Haiku and waka poets too aim for this simplicity in their use of everyday language, subtle and evocative images, and restraint. Emotions are conveyed through suggestion and, like a scroll painting, space is left for the reader to fill in with his/her own experience.
This restraint is illustrated in the story of Rikyû and his patron Hideyoshi. In the fourteenth century, morning glories were difficult to grow, but Rikyû's grew in profusion. Hideyoshi asked Rikyû to hold a tea ceremony in the morning so he could view them. Rikyû agreed. But when Hideyoshi walked down the stone pathway in the outer garden, no morning glories could be seen. Not along the path, nor floating in the stone water basin. When he stooped to enter the tearoom, however, he was astonished to see a single morning glory hanging from a vase in the tokonoma.

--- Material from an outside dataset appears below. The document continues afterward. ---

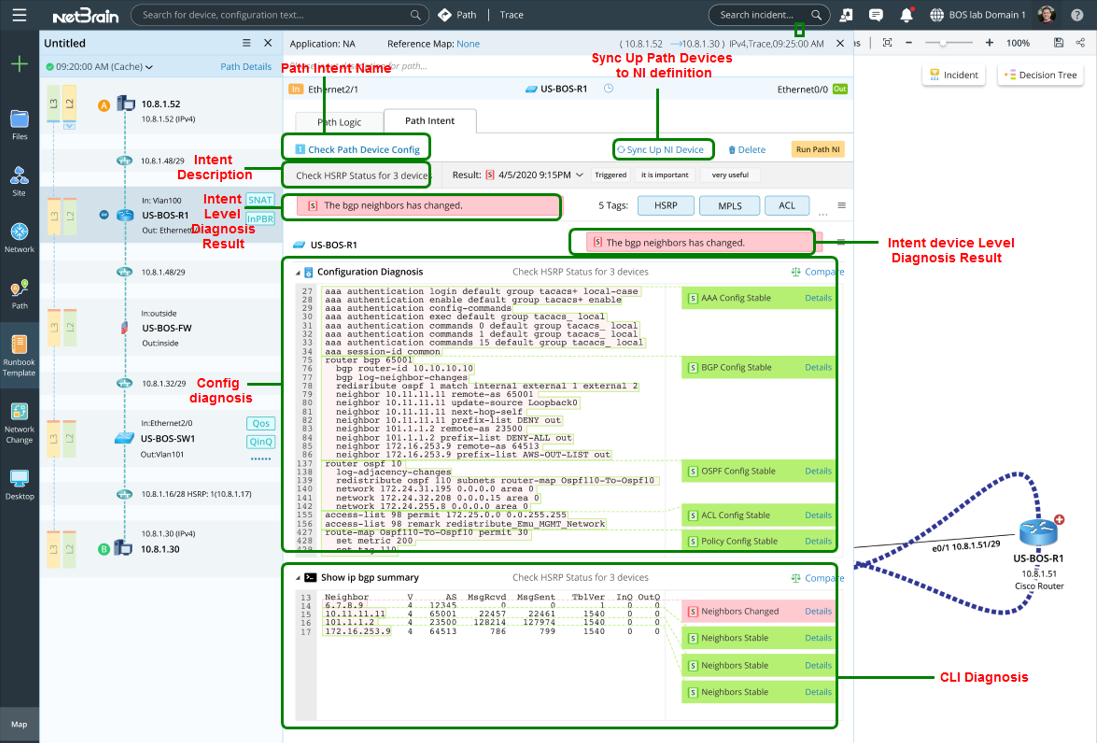Click the notifications bell icon
This screenshot has height=743, width=1099.
906,15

It is an especially Japanese sensibility towards beauty to cut away and cut away, abbreviating to the point where nothing more can be removed and thereby creating a thing of great beauty.
Soshitsu Sen XV
If you have one pot / And can make your tea in it / That will do quite well. / How much does he lack himself  / Who must have a lot of things?          Sen no Rikyû

TRANQUILITY (JAKU)
to live with a refined attention to detail…not because these things will enlarge the self, but because they bring our lives into harmony with that which transcends the self.                        Kakuzo Okakura
Jaku is a Buddhist term that is often translated as the sublime state of nirvana. Indeed, tea master Sen Sotan, grandson of Sen no Rikyû, said that the taste of tea and Zen are one and the same.
Chanoyu, the Way of Tea, offers a setting and a ritual for finding tranquility through the constant practice of harmony, respect and purity in everyday life. Poetry too enhances our lives as we experience the rhythms and essence of the natural world or the camaraderie of fellow poets. Both chanoyu and poetry offer a path of discipline and practice through contemplation and reverence for life, an opportunity as Soshitsu Sen XV says to transcend our false images of ourselves.
When you hear the splash  / Of the water drops that fall / Into the stone bowl / You will feel that all the dust / Of your mind is washed away.                                    Sen no Rikyû


Published in Hermitage, A Haiku Journal, Rumania, Volume III, Nos. 1 & 2, 2006.